Dr Fred Friedberg, president,
IACFSME
Subject: New Announcement
Dear sir,
My name is Kati D I am a patient with ME since November 2008.
I was then a registered nurse, and my health status changed forever
following a primary EBV infection. I never recovered. It got worse
with a bad case of necrotic gallbladder some 4 months later, and my
symptoms just worsened from there. My family physician could not
explain why I was not recovering from my surgery and felt I was
depressed. “This is how you treat chronic fatigue”, she said.

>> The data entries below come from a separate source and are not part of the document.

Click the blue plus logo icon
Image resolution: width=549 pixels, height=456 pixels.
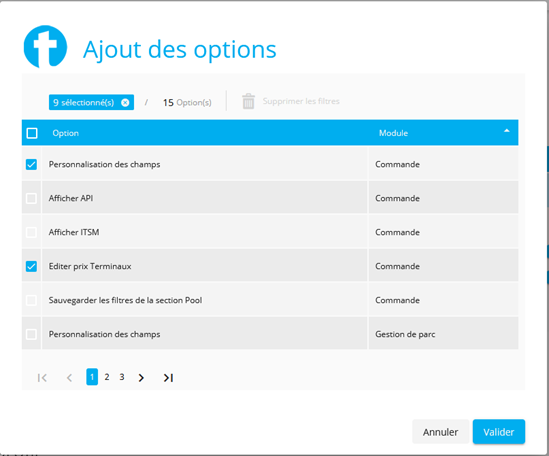pos(45,46)
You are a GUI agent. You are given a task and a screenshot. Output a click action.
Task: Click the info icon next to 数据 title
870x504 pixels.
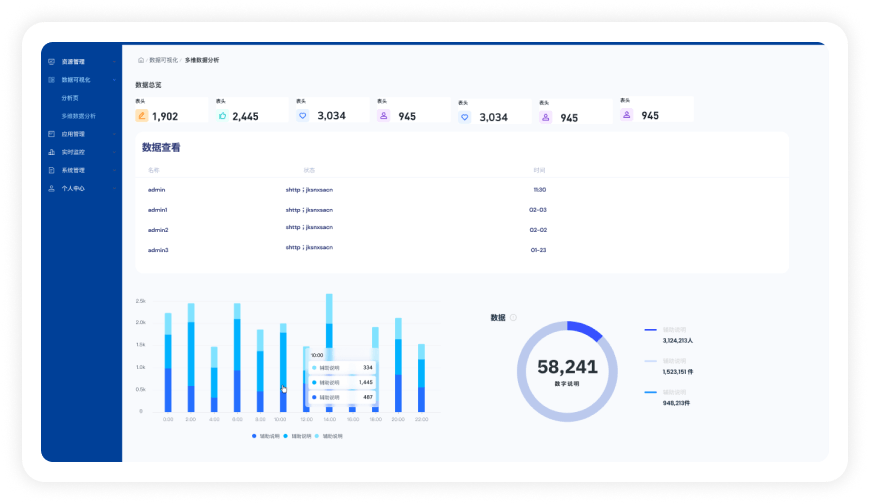(x=513, y=317)
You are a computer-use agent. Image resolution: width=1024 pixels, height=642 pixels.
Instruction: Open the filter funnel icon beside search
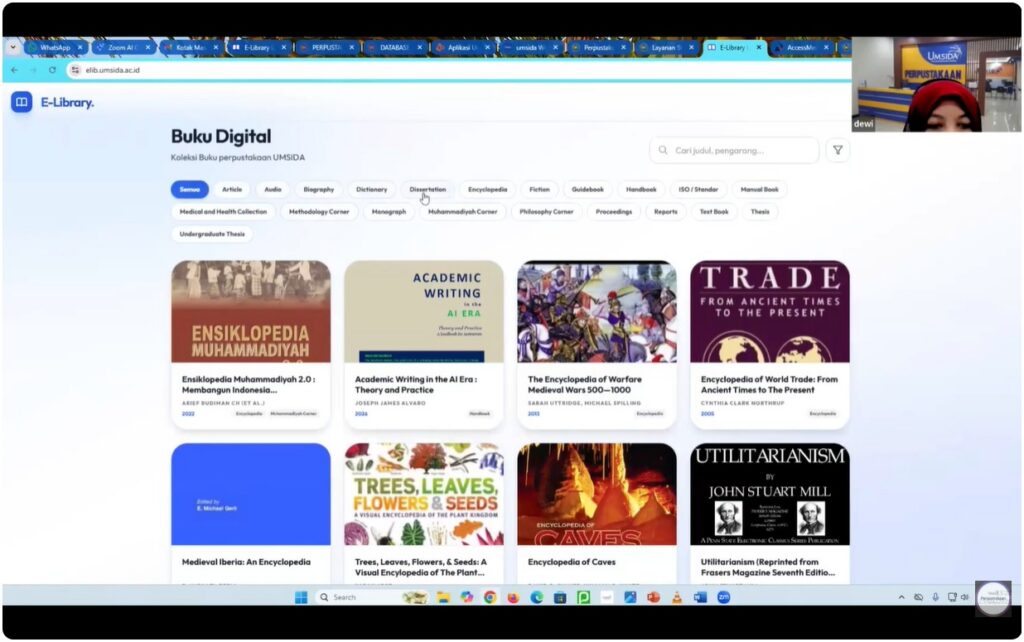838,151
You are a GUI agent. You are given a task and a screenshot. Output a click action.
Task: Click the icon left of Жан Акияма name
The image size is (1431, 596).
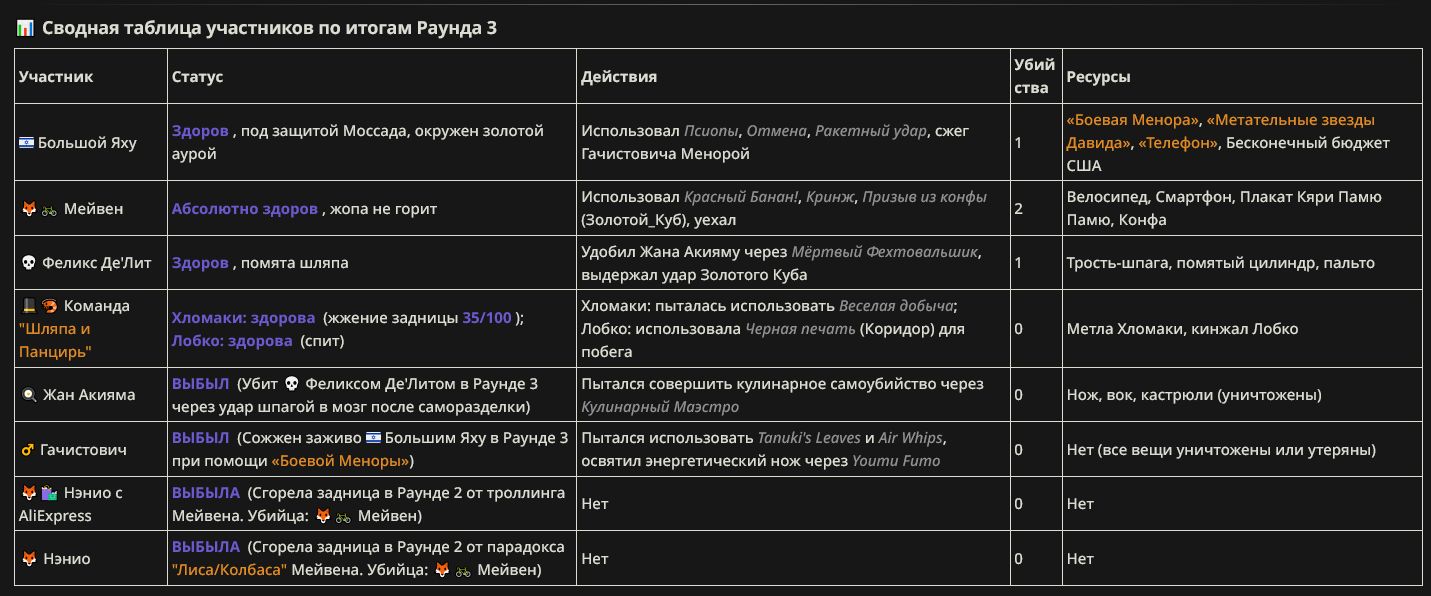point(28,395)
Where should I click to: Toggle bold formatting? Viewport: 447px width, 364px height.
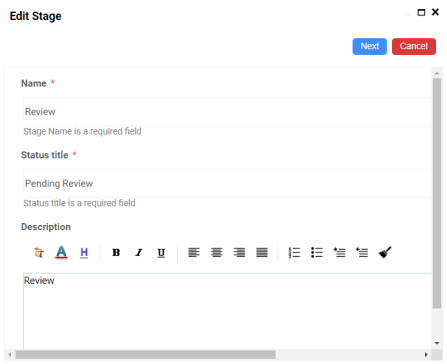pos(116,253)
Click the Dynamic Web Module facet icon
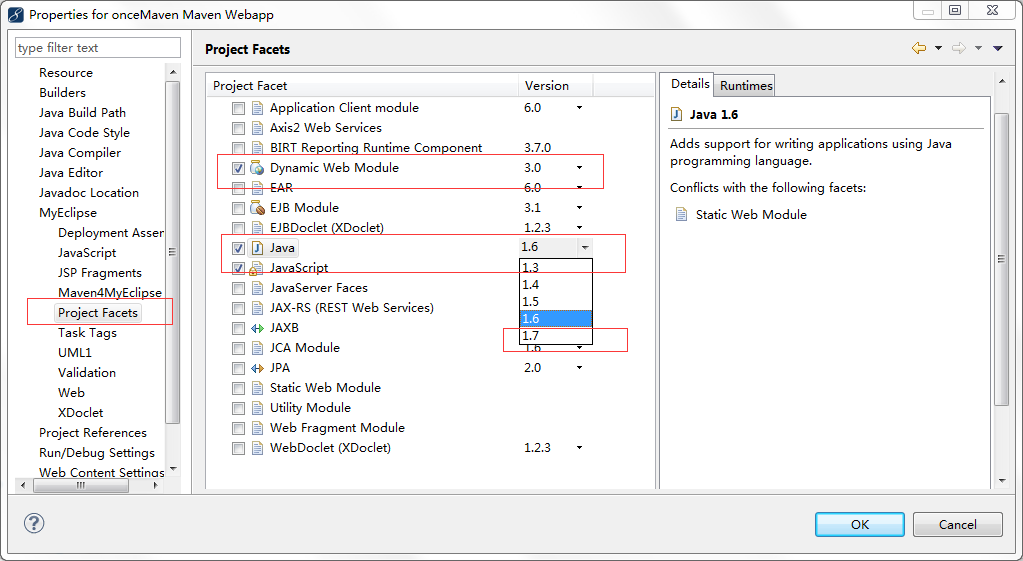This screenshot has width=1023, height=561. [257, 168]
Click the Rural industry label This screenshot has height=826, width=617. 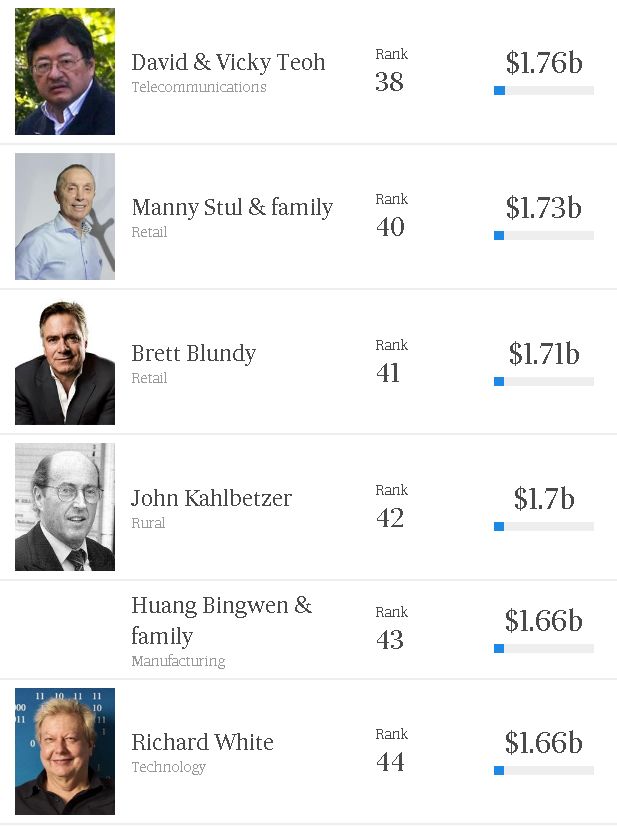(148, 523)
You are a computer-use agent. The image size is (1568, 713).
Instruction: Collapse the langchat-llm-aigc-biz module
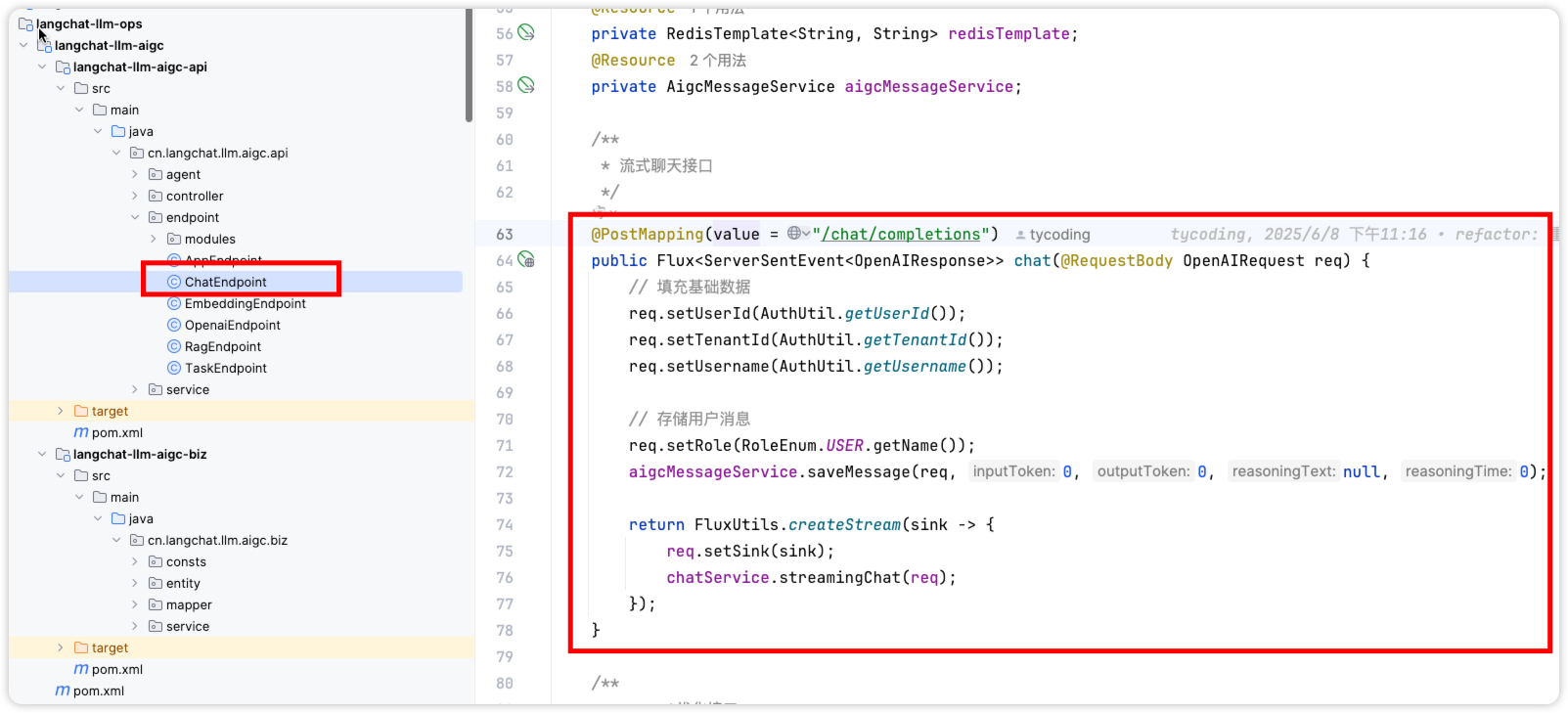tap(42, 454)
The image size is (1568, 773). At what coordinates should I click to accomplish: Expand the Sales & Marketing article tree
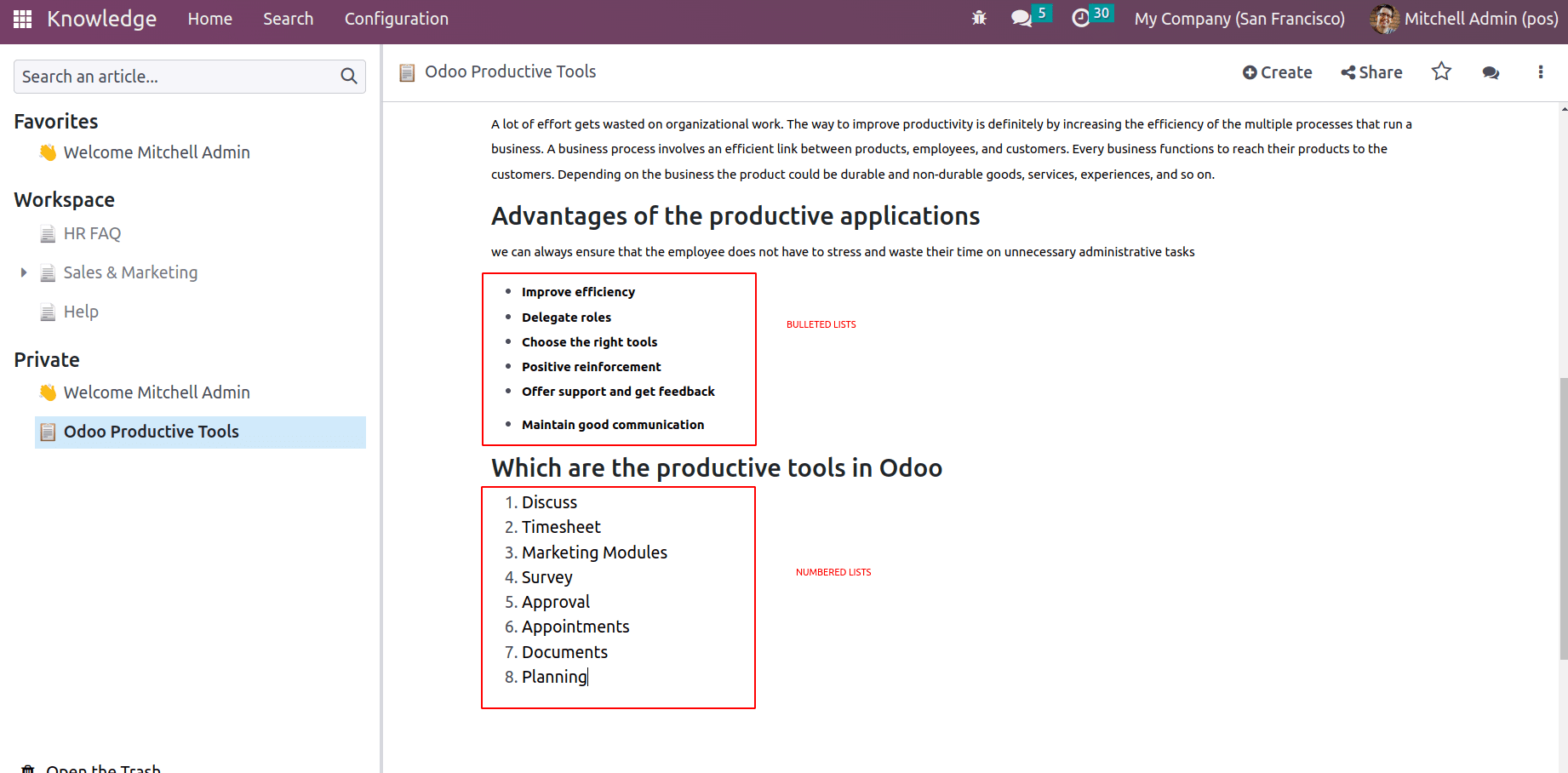point(24,272)
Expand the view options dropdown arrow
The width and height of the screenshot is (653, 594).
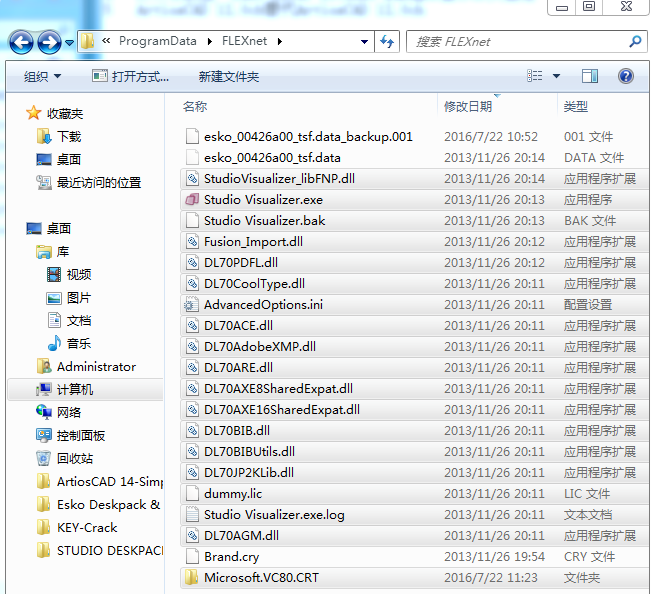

I certainly understood my diagnosis more than she did, and I quickly
learnt from my peers that the chest pain and shortness of breath were
not benign and that I needed to be horizontal as much as possible.
This
week I have learnt from your press release that the international ME
association who gathers the best scientists in the field will publish
a quarterly peer reviewed journal called “Fatigue: Biomedicine,
Health and Behavior”. It is with dismay that I am writing to you,
trying to understand why the IACFSME desires to perpetuate the stigma
of fatigue in ME patients, and continue studying fatigue both
biologically and psychologically.
Fatigue
exists in other diseases. AIDS, cancer, MS, lupus, cardio-vascular
patients all experience fatigue to varying degrees. However, fatigue
is addressed by treating the root cause of the disease, through
anti-virals and anti-retrovirals, cardiac surgeries and cardiac
drugs, chemo agents. In the case of ME, scientists have not yet found
a biomarker or cause of the illness, but the work of several
scientists, notably Jonathan Kerr, Nancy Klimas, Dr Lerner, Montoya,
Peterson, etc have given some important leads. We need more work.
I
and several of my fellow patients who are awaiting for treatments,
are worried that a journal about fatigue may not be the right
direction, and wonder how this came about- and whether this has been
initiated by others who may not understand our disease well or may
have an agenda other than finding biomedical treatments for patients.
As
you may understand, patients with AIDS, cancer, MS, lupus and the
like, are not helped by cognitive behavioral therapy, but usually
improve with proper biomedical treatments. Why are patients with ME
so different and need to be subjected to CBT and GET, and subjected
to clinical trials on that regard, and why is IACFSME planning to
host these authors in this new journal called Fatigue?
I
haven't signed up for this illness. I am particularly ashamed today
to have such illness that doesn't have recognition, respect, and
credibility from most physicians, but worse, it seems that IACFSME is
following the steps of those who have stigmatized us for the last 3
decades, notably the CDC.
I
am sick, not tired.
Sincerely,
Kati D, British Columbia, Canada.
Currently receiving Rituximab for this disease.